Abstract
Plasma testosterone in normal subjects and patients with various endocrine disorders has been studied.
A sensitive assay for plasma testosterone was based on the method of competitive protein binding analysis (Maeda et al).
In 113 normal subjects, plasma testosterone levels of five to ten year-old males and females were found to range from 20 to 75ng/dl, and 10 to 50ng/dl, respectively. Normal range of the adult male (age 20 to 70) was between 350 and 1,150ng/dl, and that of the normal female between 27 and 108ng/dl.
Plasma testosterone of a few males over 70 and 80 years of age tended to decrease below 350ng/dl.
Plasma testosterone and 11-OHCS at 8a.m. and 8p.m. were measured in 13 normal males and females, respectively.
In the males, plasma testosterone was high in the morning and low in the evening, which shows a significant diurnal rhythm.
In the females, there was a similar tendency, significance of which is, however, questionable. But adrenal suppression by dexamethasone revealed a difinite presence of the diurnal rhythm of plasma testosterone in the females as well as in the males.
In patients with hypothalamo-pituitary disorders, panhypopituitarism and hypophysectomy, when complete, showed extreme low levels which were even below the normal female range.
High testosterone level of 435ng/dl was demonstrated in a case of male precocious puberty (3 years of age), not suppressible by dexamethasone and responded to HCG stimulation up to 943ng/dl.
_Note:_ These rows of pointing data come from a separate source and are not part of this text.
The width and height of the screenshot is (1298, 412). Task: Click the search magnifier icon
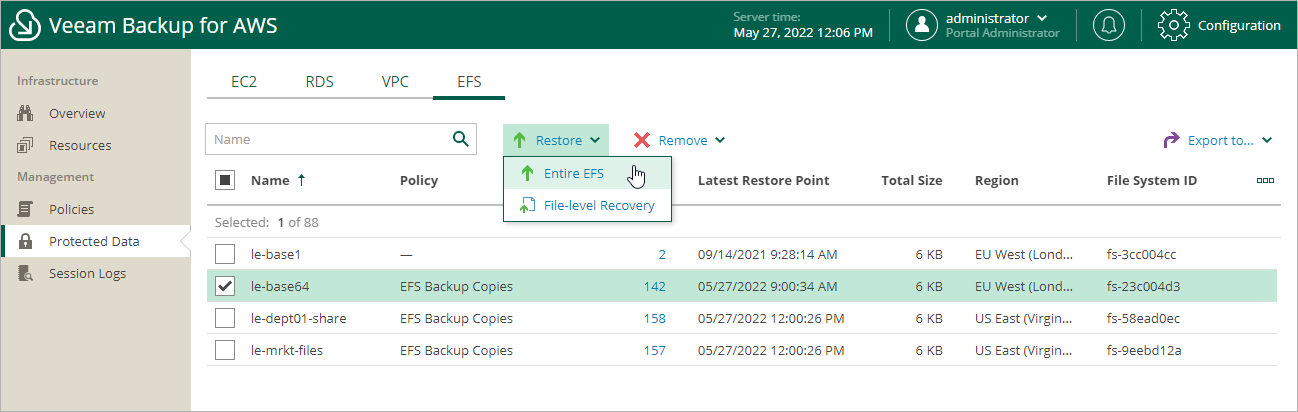461,139
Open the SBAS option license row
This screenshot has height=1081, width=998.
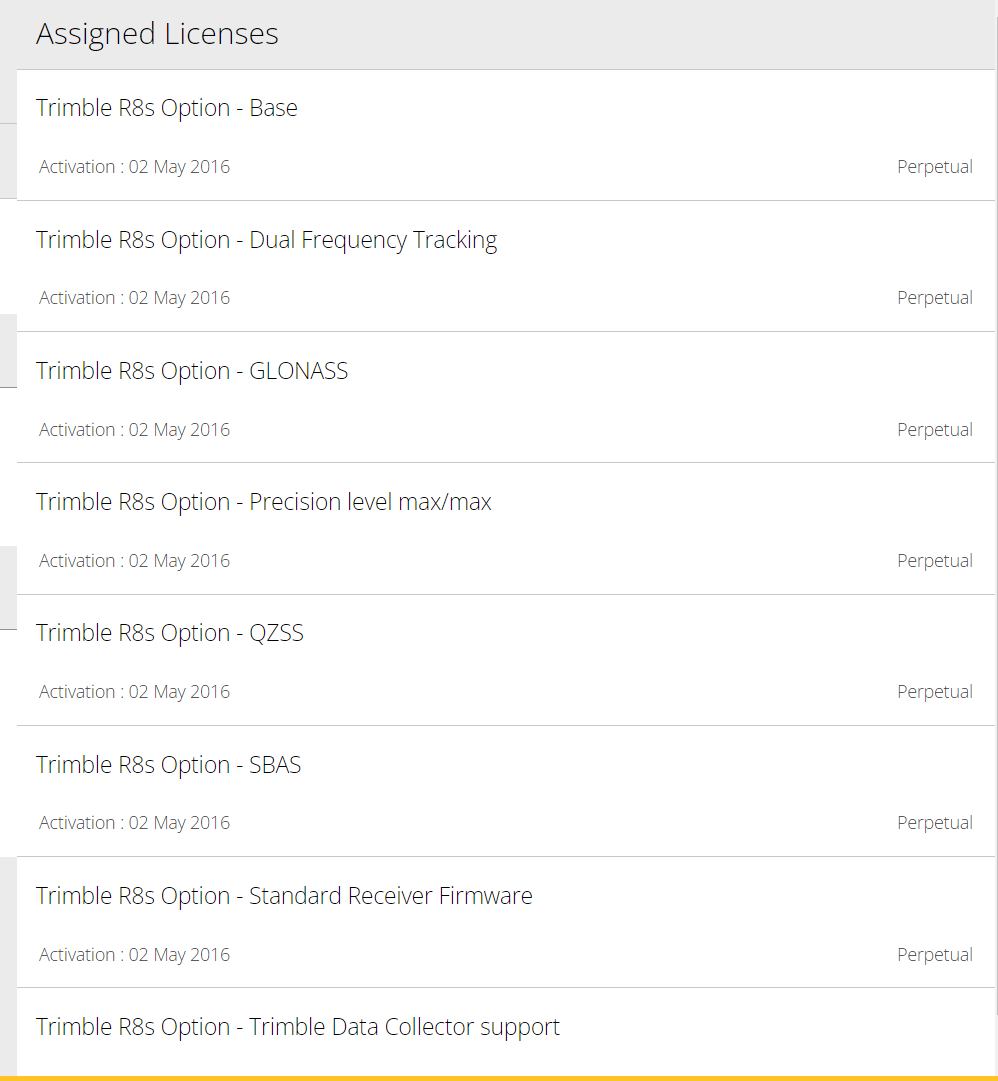[506, 791]
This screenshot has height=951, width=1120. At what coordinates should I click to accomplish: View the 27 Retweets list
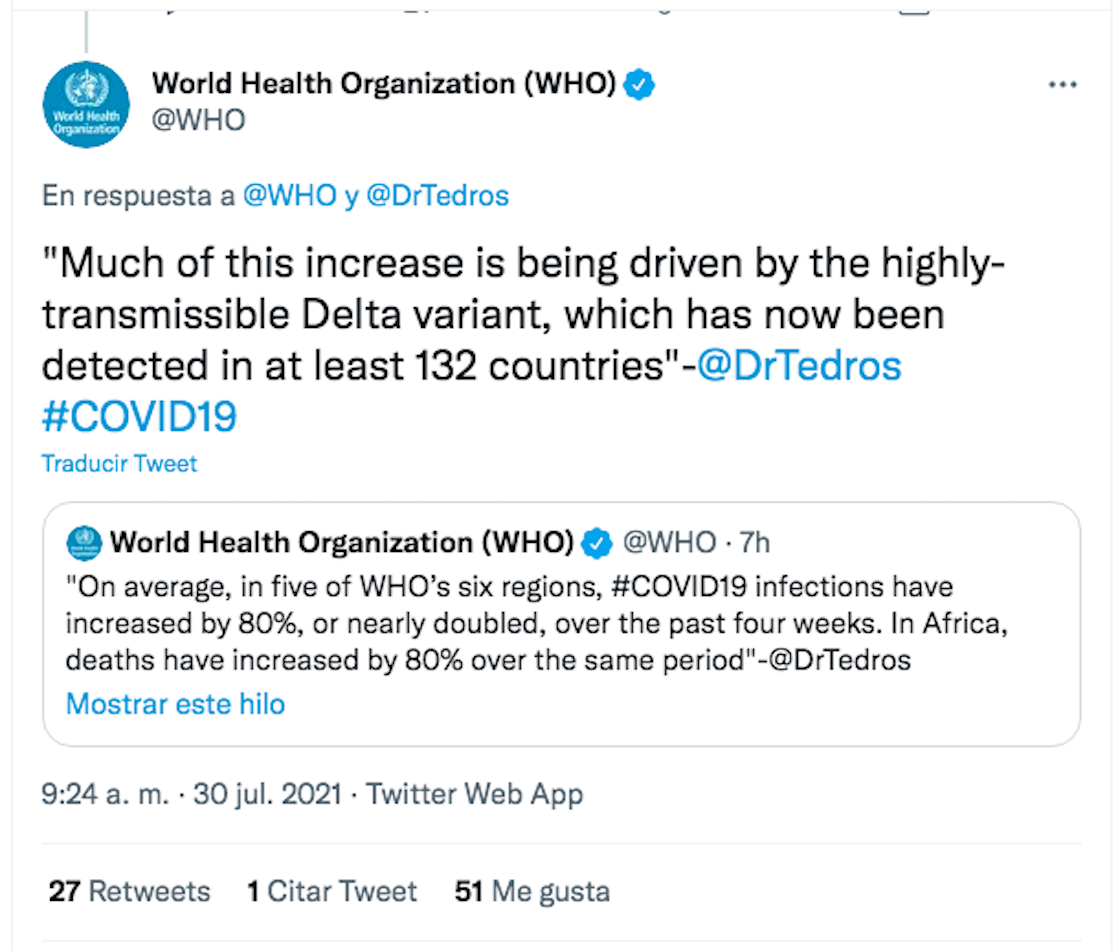130,891
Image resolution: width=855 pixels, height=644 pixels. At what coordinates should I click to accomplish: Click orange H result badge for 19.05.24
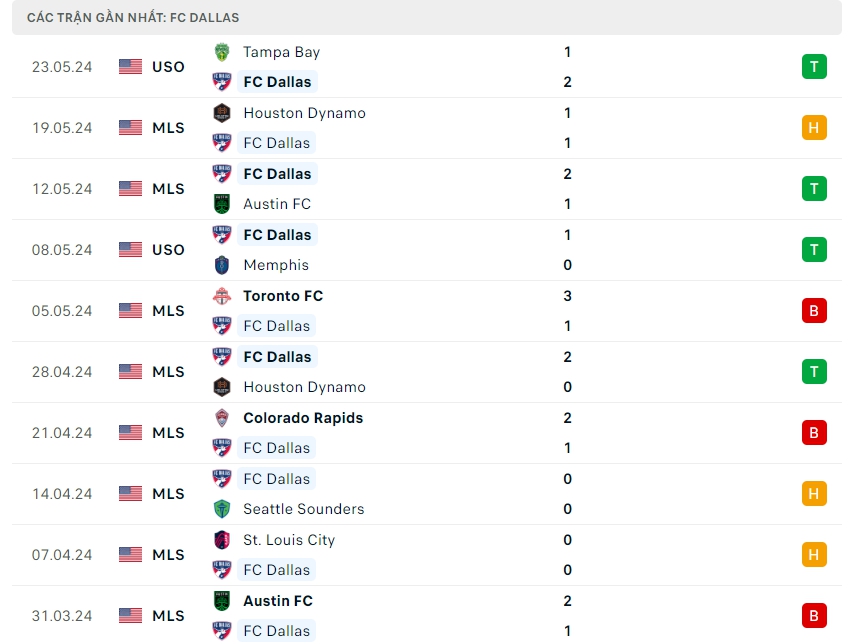coord(814,128)
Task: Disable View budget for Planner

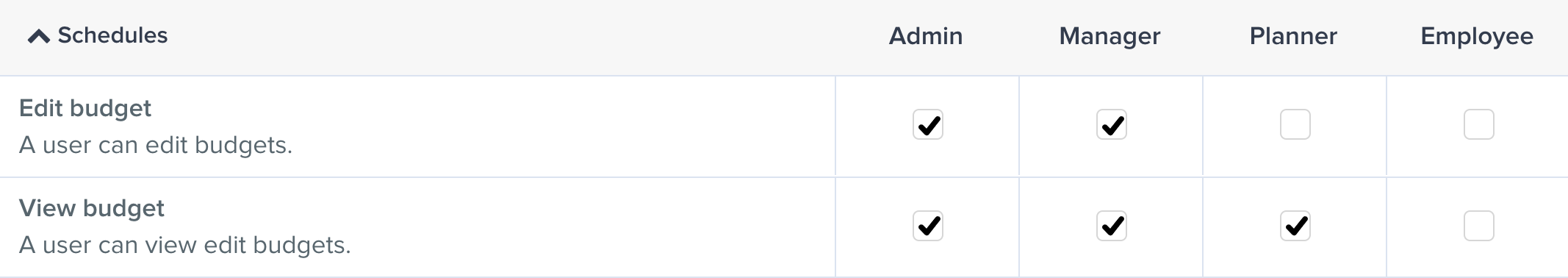Action: [1295, 226]
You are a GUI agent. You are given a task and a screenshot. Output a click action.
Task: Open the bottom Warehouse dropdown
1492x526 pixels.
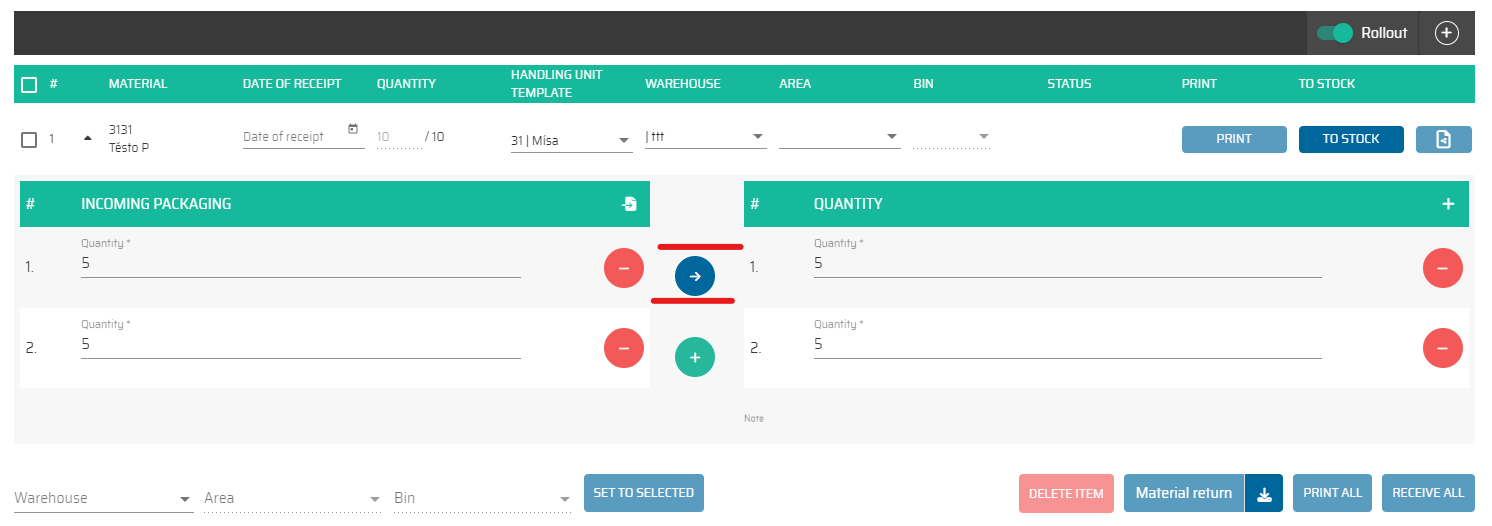(x=103, y=498)
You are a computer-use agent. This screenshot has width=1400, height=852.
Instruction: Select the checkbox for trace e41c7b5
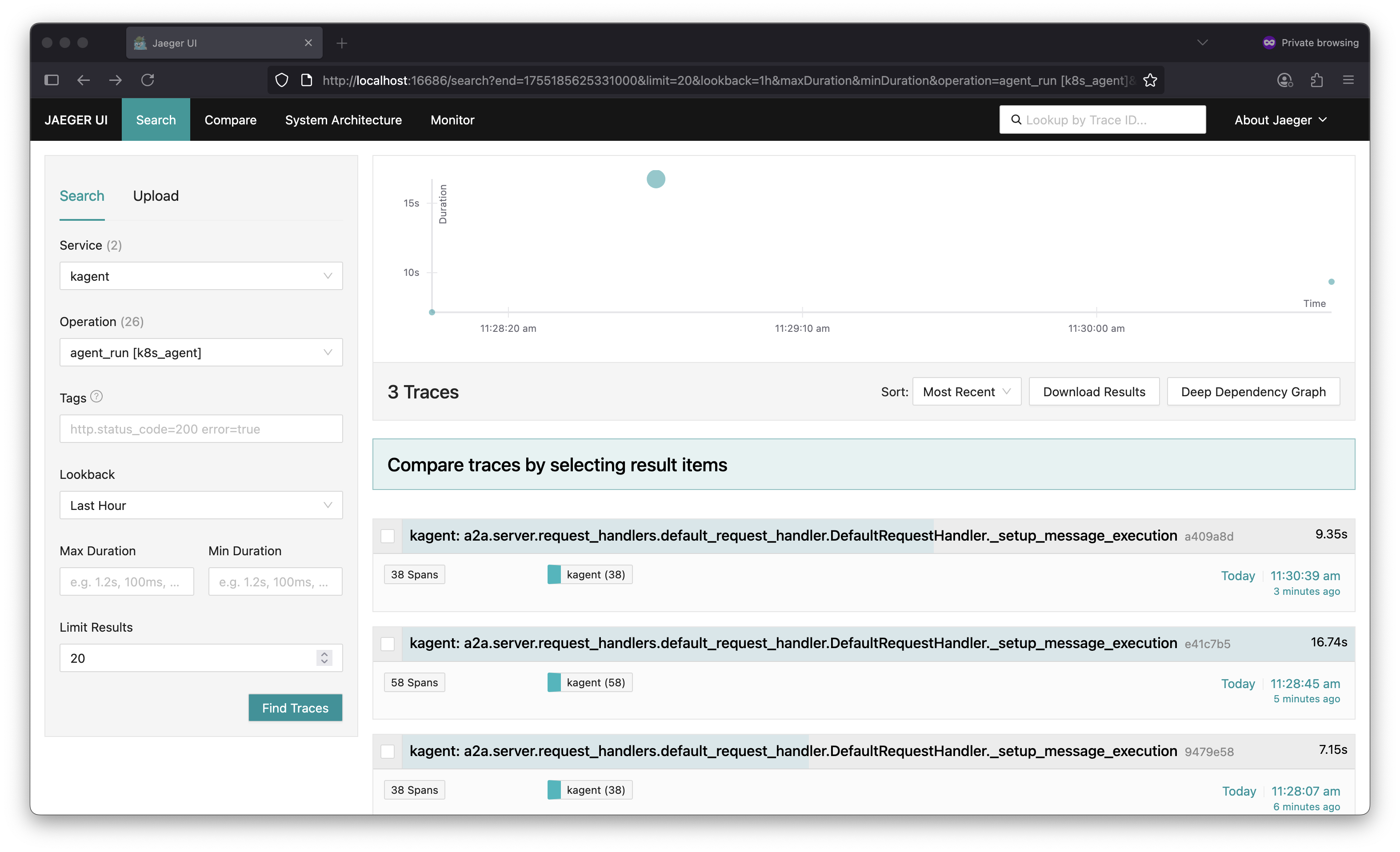coord(388,644)
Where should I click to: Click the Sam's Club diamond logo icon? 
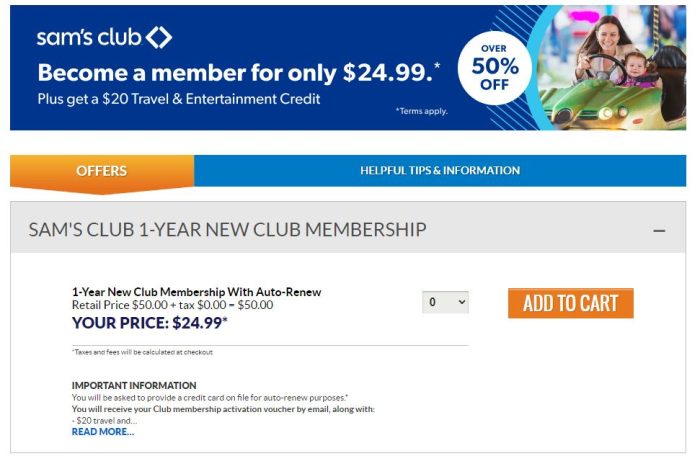click(x=159, y=38)
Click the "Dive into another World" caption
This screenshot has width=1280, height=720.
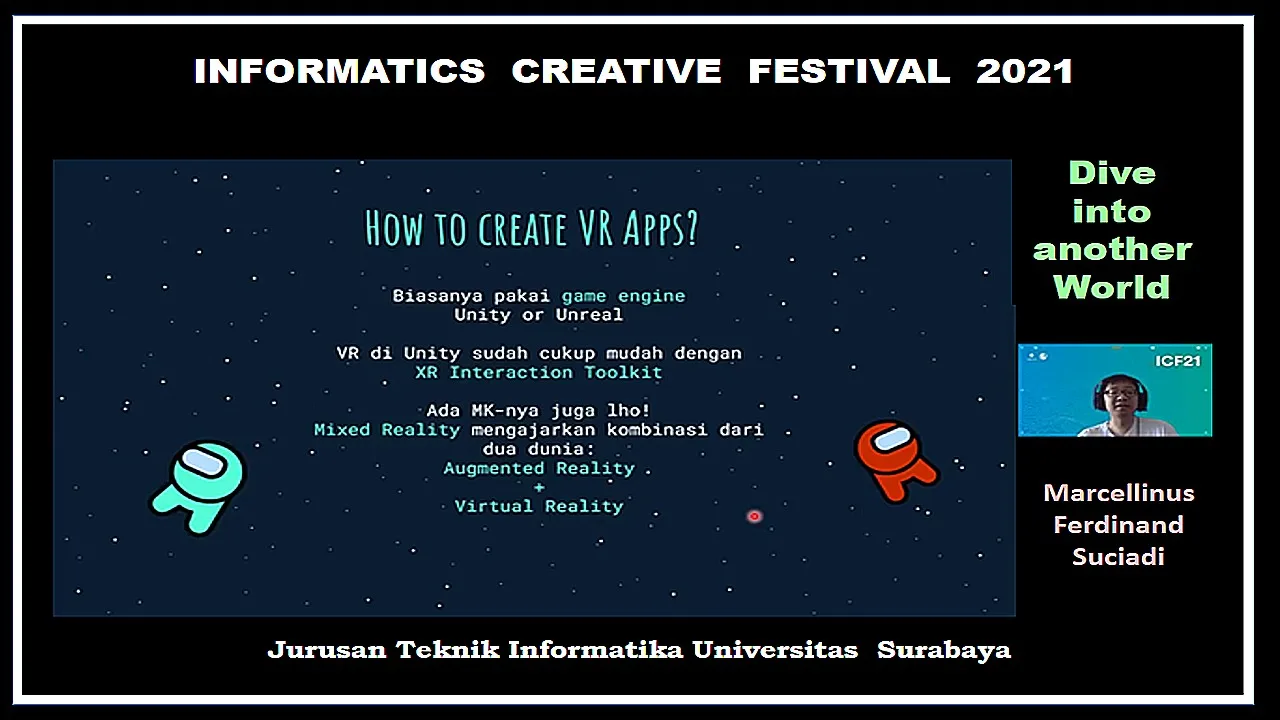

In this case, plasma testosterone was diagnostic and proved to be a good index of androgenicity.
Among patients with adrenal disorders, a female with 21-hydroxylase deficiency showed a male-range testosterone level of 546ng/dl, which showed the importance of not only adrenal androgens but also testosterone as a cause of marked virilism. A patient with 17α-hydroxylase deficiency showed a low baseline of 79ng/dl, 170 after ACTH and 144ng/dl after HCG stimulation.
On the basis of these results and other steroid analysis, it was suggested that 17α-hydroxylase was deficient both in testes and adrenals in this case.
Among patients with gonadal disorders, in a complete type of testicular feminization, plasma testosterone was at the normal male level of 537ng/dl, suggesting unresponsiveness of target tissue to testosterone, and decreased to 57ng/dl after resection of intraabdominal testes.
Almost no response to HCG stimulation was observed in 3 cases of Klinefelter's syndrome and one case each of myotonic dystrophy and Werner's syndrome.
In conclusion, plasma testosterone reflects well the function of Leydig cell and seems to be a good index of androgenicity.
It is, therefore, useful in the study of pathophysiology and diagnostic problems of various endocrine disorders.